Clearly, Help Desk employees are not the most appreciated workers in the information technology world. However, the help desk can be a wonderful way to break into the industry and gain experience. The support field is booming. There are opportunities for everyone from those with recent technology training to pros with years of experience with a particular software package or software suite.

So what are the responsibilities of Help Desk personnel? The primary ones are to field calls from customers both pre- and post-sale and provide answers to their issue or requests for information. Entry-level help desk employees are on the front lines of answering calls from users. In other companies, entry level help desk jobs provide a higher level of assistance and require more in-depth knowledge and problem-solving skills. Unfortunately, many employees soon move on to higher-paying IT jobs. Help desk managers often lament the turnover in their departments. Increasingly, help desk positions are viewed not just as a fix-it for user woes, but as a way to build relationships with customers and gain knowledge in order to improve software and services. Like other IT areas, certification is one route by which a help desk employee can demonstrate that he or she is serious about the field.

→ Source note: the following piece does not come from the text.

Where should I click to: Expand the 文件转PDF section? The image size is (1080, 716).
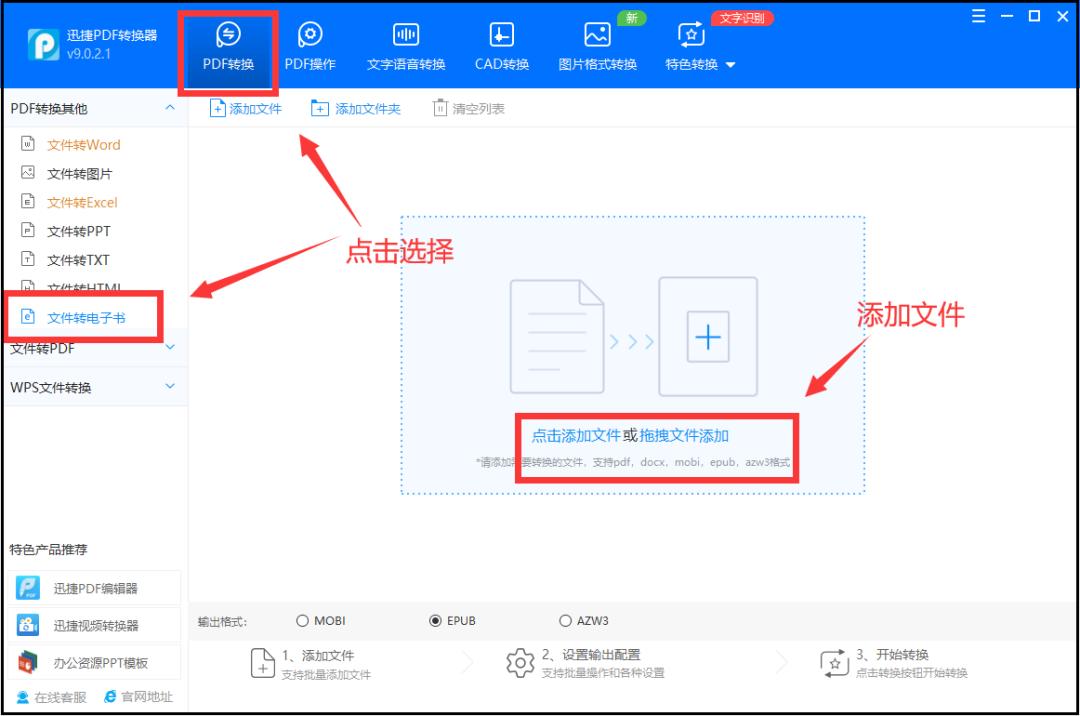[x=95, y=349]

Salaries in the field vary greatly, depending on expertise and the level of specialization required. It's not uncommon to see some companies paying less than $9 an hour, even though others may pay $40 an hour or more for really experienced help desk employees or managers. A listing for some help desk manager positions in New York offers a salary above $70,000. Another listing, for a job in Connecticut, cites a rate of $38 to $54 an hour as a help desk specialist. According to Computerworld, the average salary for a technical help desk operator is $33,511, and the average salary for a help desk manager is $46,720 across all regions.

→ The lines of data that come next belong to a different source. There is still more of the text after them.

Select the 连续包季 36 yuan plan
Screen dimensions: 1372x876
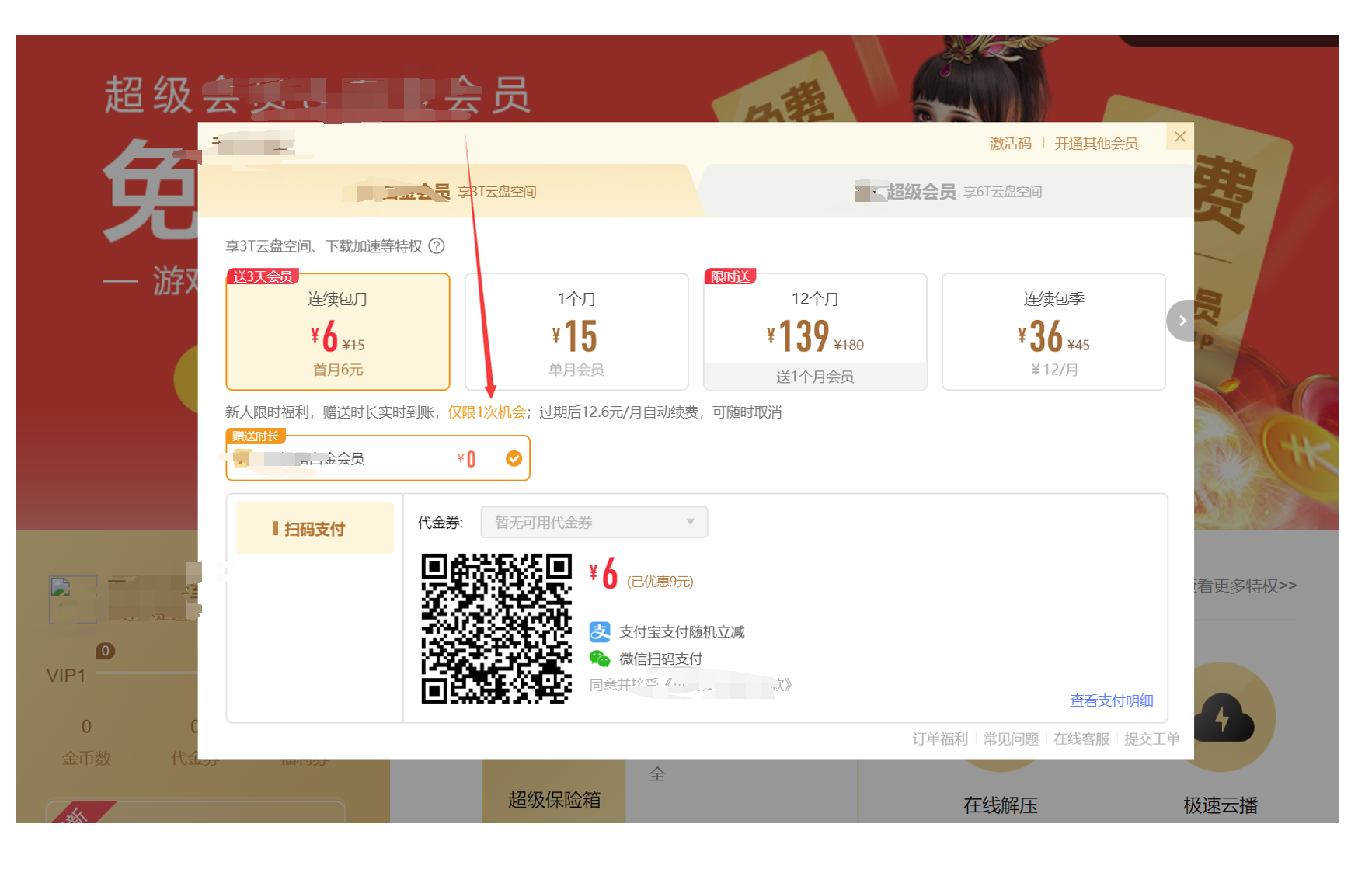click(1053, 332)

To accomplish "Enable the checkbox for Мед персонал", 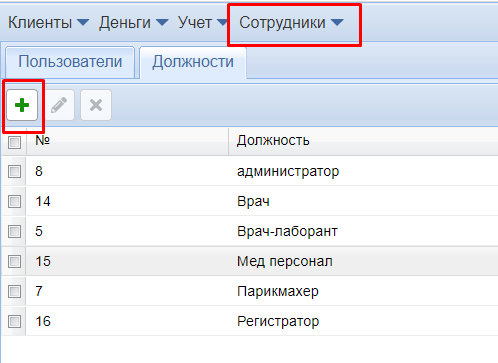I will pyautogui.click(x=14, y=261).
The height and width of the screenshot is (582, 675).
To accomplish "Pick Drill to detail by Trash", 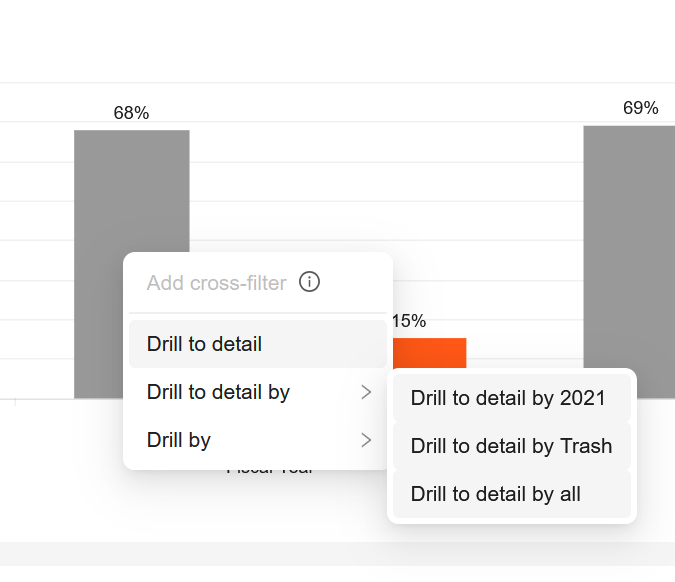I will point(511,446).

Training help desk employees may be thought of as a recruiting process of sorts. Answering calls from users gives the help desk employee the chance to provide a higher level of assistance, requiring more in-depth knowledge and problem-solving skills. That knowledge can make them valuable in other areas. Moreover, a tech support job may include an assortment of responsibilities, allowing workers to gain the experience needed to move into other positions like a network administrator or a Web developer.

Case in point: one job listing for a help desk analyst, with a salary in the low 30s, said the analyst would be responsible for assisting the network administrator with tape backups and configuring workstations for the network, along with support duties. Some help desk jobs may actually be thought of as entry-level IT jobs that groom employees for higher-level software or network responsibilities.